Mamaw and Papaw were to the left, gone for years but not from memory. I asked Dad on the way back home how they had first met. A grandson seldom knows how romances of previous generations begin…or even cares to know, in case some family scandal get forced to the surface, but I was curious. How did people meet before Facebook or text messaging? Dad told me the story. In the company of a couple of his friends, Papaw had come by the house where Mamaw lived. She had expressed her interest in him by throwing green apples…not at the whole group, mind you. Her aim was squarely focused on him. Romance followed shortly after the apples. Family history that is not written down is often more interesting than anything else.

Right next to Mom is my Uncle Bernie. Her sister Cynthia, Uncle Bernie’s wife, is the only one Helton sibling still living. Uncle Bernie almost made me a smoker. He used a pipe and smoked cigars. As a young boy the smoke from both were always a satisfying aroma, like a pleasing Levitical sacrifice to God.

I walked a little further and greeted Uncle Milliard and Aunt Rene. Milliard had been a barber, and for a short time had operated a Dairy Queen. Barbering was much easier. As a barber he could have conversations with people. At DQ people were only interested in getting their hands on sundaes and properly-dipped cones. Aunt Irene was a saint.
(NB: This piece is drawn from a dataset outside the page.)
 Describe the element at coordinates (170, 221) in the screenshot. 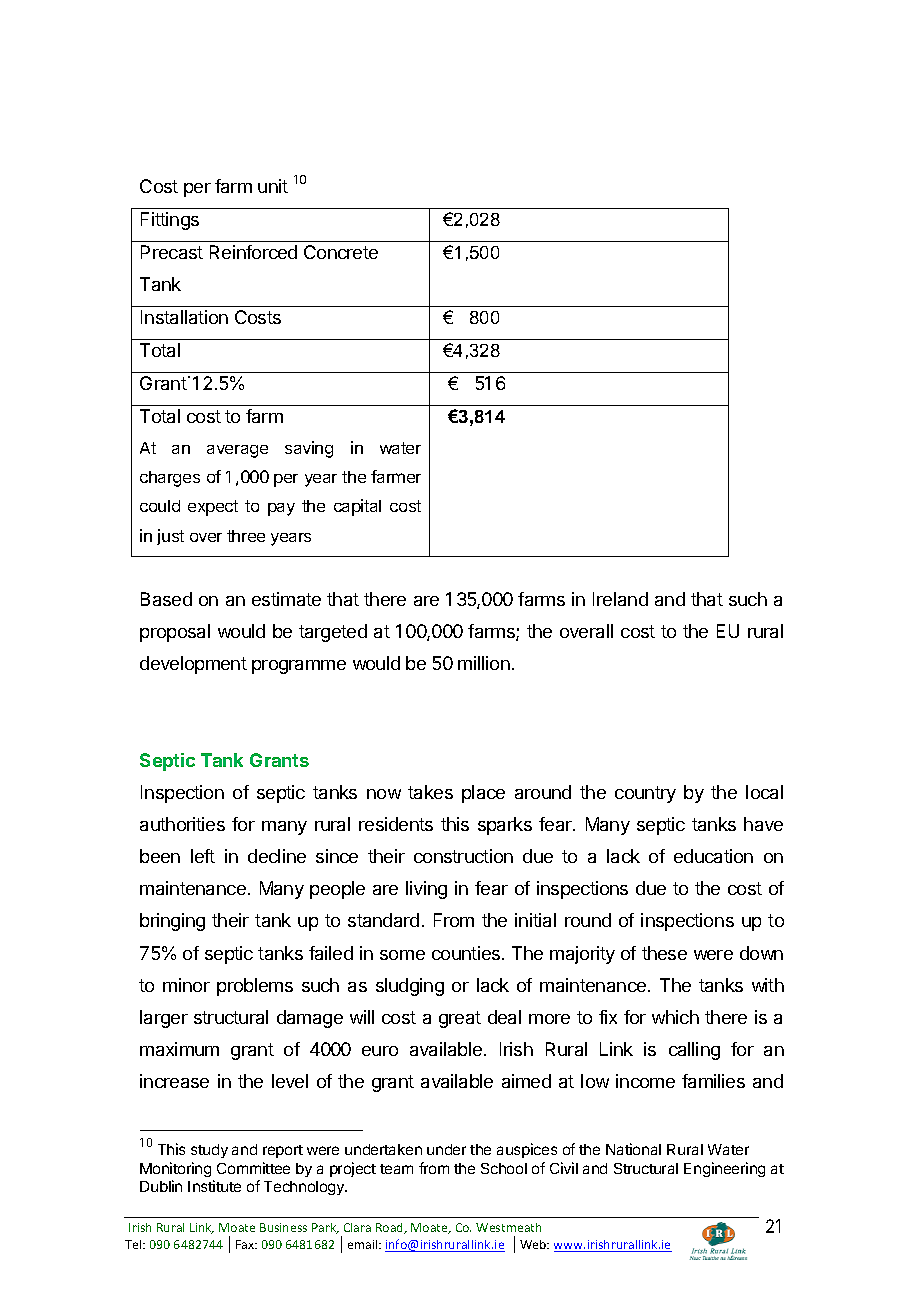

She had taken in our one year old cousin, Johnny Caroll Helton, when my mom’s brother, Uncle Doc (John) had lost his first wife and needed to get a grasp on his life again. Aunt Rene and Uncle Milliard never had any children of their own, and so we were all their children. When Aunt Rene was diagnosed with cancer she gave a sum of money to each of her nieces and nephews and told all of us that she wanted to see us enjoy it while she was still alive. We went to Disney World. It’s a family vacation we still measure others by.

Uncle Junior (Dewey Helton, Jr.) and his first wife, Grethel, are buried close by as well. Uncle Junior was a good man who liked to give me a little pinch on the leg to make kids squirm. I kind of wonder if they taped his fingers together in the casket just in case when his body rises in the last days he will come out seeking the backside of some unsuspecting saint’s leg? It’s a question I am not willing to find a quick answer to.

My Papaw’s Uncle Ernie is laid there…in a lonesome place with no one beside him. Ernie had been estranged from the family for a while and still looks somewhat isolated where he rests.

Across the narrow road where hearses pull in is my dad’s part of the family. My Granny Wolfe, whose husband passed away in a mining accident when my dad was young, is there. She was a school teacher back in times when women who got married had to give up teaching and be at home. Granny had a calming voice. I remember staying at her house in Wittensville, Kentucky and she would let me stay up and watch a movie on NBC on Saturday night. That was the first time I became familiar with Bride of Frankenstein. Sleep did not come easily that night.

My Granny Wolfe would always be taken back by the beauty of a wrapped Christmas present. Each Christmas we would fully expect that the opening of her new sweater or blouse would be preceded by the words “This is too pretty to open!” My mom was skilled as a gift wrapper…a talent that has not been passed on to me.

And then there is my Aunt Lizzie, a Kentucky Colonel, who lived to be 99! She was a delight, soft-spoken with a definite strength in her voice. Aunt Lizzie had a determination that ran deep. In fact, it has run deeply into our own children. She took art classes at the community college when she was 96, and painted pictures of the log cabin she was born in.

Flanking those two great ladies are my Uncle Dean and Aunt Della and their spouses. Great Uncle Sam is laid there as well, as are several other relatives that I don’t recall, but all who have histories.

We walked and pondered. Most of the markers had recently-mowed grass on them, which I gently brushed off in respect and honor to their continuing presence in my life.

We walked and talked, laughed and spent moments in quiet reverence.

Walking amongst the relatives was what I needed to experience. To see that Mom is in good company, even though she has moved on to eternity. There was something deeply fulfilling for me to be there…with Dad and Sis…stepping between generations…remembering and being blessed by it.